La recesión económica llega a Rusia, según el Ministerio de Desarrollo Económico

Alexéi Uliukáev. Fuente: Oleg Prasolov / RG

Alexéi Uliukáev. Fuente: Oleg Prasolov / RG

Los datos del primer trimestre sitúan el declive económico en el 0,5 %. No obstante, el ministerio aún no ha podido calcular el impacto de las sanciones en la economía del país.

El ministro de Desarrollo Económico, Alexéi Uliukáev, ha anunciado que su departamento no descarta que el balance del primer semestre del año desvele una entrada en recesión técnica de la economía rusa. Esto ocurrirá si el PIB mantiene una dinámica negativa durante el segundo trimestre.

“Solo podremos conocer los datos a finales del segundo trimestre. Si nos basamos en el primer trimestre, en principio, podría haber una recesión en el segundo. Contando con la estacionalidad, nuestra economía ha decrecido durante los tres primeros meses del año un 0,5 %. Teóricamente, durante el segundo trimestre se podría producir una caída en torno al 0,1 %, dentro del margen de error”, ha explicado Uliukáev a los periodistas.

Uliukáev añadió que el ministerio aún no ha calculado el impacto de las sanciones de EE UU y la Unión Europea en la economía rusa. “En general, creo que no se puede calcular, ya que formalmente las sanciones económicas aún no se han impuesto, sino que solo se han anunciado; esto, en mi opinión, es incluso más peligroso para la economía, pues significa que habrá una pausa en el proceso inversor, se pospondrán algunas decisiones y entre las que ya se han adoptado habrá modificaciones”, explica.

El informe preparado por el ministerio indica que, a corto y medio plazo, Rusia dispone de reservas suficientes para compensar la mayor parte de las pérdidas; pero a largo plazo las sanciones podrían desbaratar los presupuestos, además de reducir las posibilidades de modernización como consecuencia de una menor importación de tecnología, una reducción de la inversión y de otras prácticas de vanguardia.

Si continúa la crisis ruso-ucraniana, podrían empeorar las condiciones de endeudamiento, aumentar la prima de riesgo y agravarse la fuga de capitales, lo que desencadenaría a su vez el debilitamiento del rublo, el aumento de la inflación y una merma en la confianza del consumidor.

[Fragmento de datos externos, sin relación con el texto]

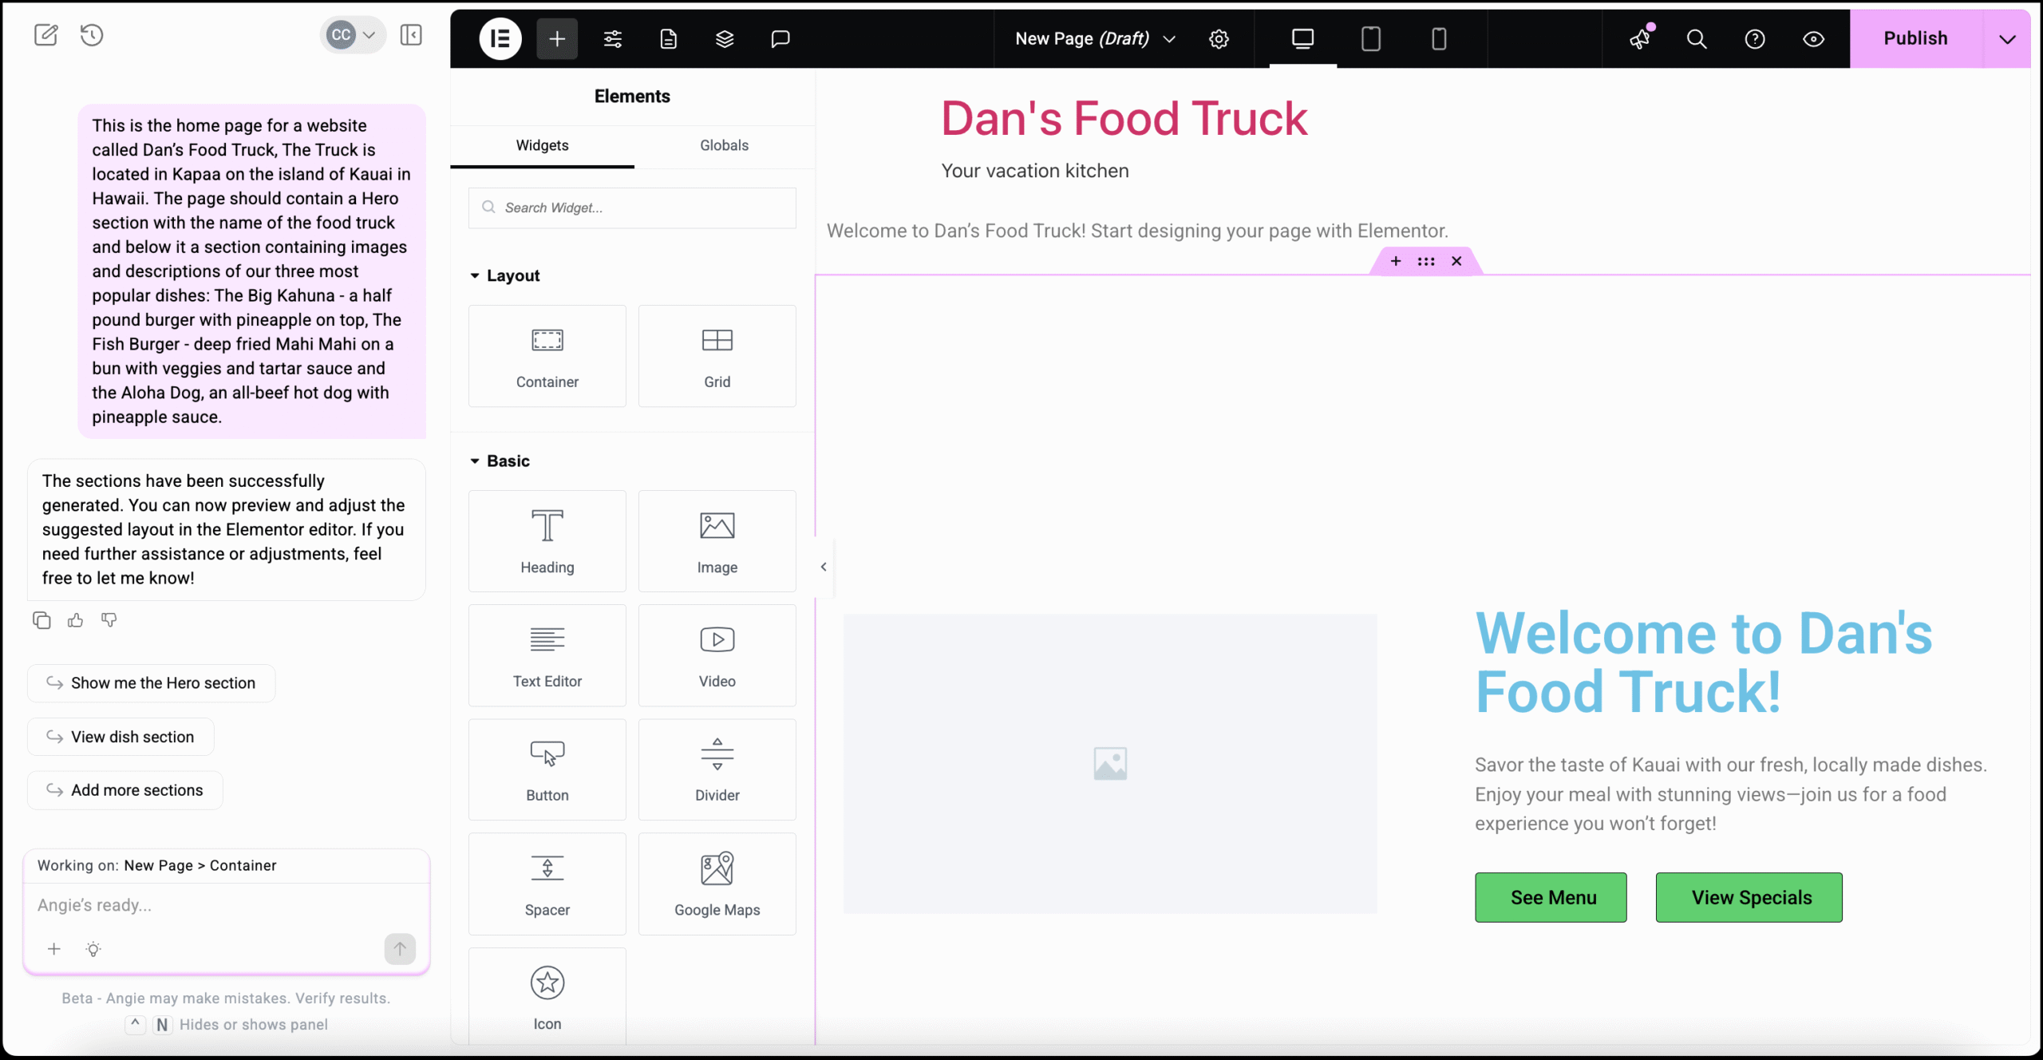Click the Publish button
Viewport: 2043px width, 1060px height.
tap(1915, 38)
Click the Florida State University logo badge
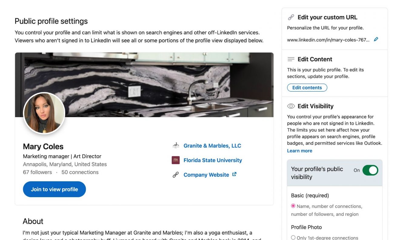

El ministro ha reconocido que la espera de las sanciones ya se refleja en el clima inversor de Rusia. “Sin duda, una muestra clara de ello es que en el primer trimestre hemos tenido una dinámica negativa en el flujo inversor de capital fijo (menos 2,4 %)”, señaló el ministro de Economía.

Tampoco descarta la probabilidad de sufrir una recesión en el primer semestre el Ministerio de Finanzas, el cual pronosticó a principios de mayo una caída del PIB en el balance de estos dos trimestres consecutivos. 

Se confirman las estimaciones de los expertos occidentales

Anteriormente, a finales de abril, los expertos del Fondo Monetario Internacional (FMI) llegaron a la conclusión de que la economía de Rusia ya había entrado en recesión.

En sus declaraciones, el FMI constata una previsión de crecimiento del PIB ruso para 2014 de hasta el 0,2 %, en lugar del 1,3 % que había fijado en un pronóstico anterior publicado a principios de abril.

Una encuesta realizada entonces por la agencia Bloomberg a un grupo de analistas mostró que la probabilidad de que Rusia entre en recesión en el próximo año alcanza el 50 %, una cifra récord. Esto se debe a la amenaza de nuevas sanciones contra la Federación de Rusia en relación con la escalada del conflicto en Ucrania.

Antes de esto, la principal razón en el retroceso de la economía rusa se consideraba la fuga de capitales —que se mantiene a un nivel considerable—, así como el debilitamiento del rublo, que conduce a una caída del consumo. 

Basado en materiales de newsru.com y el periódico Kommersant.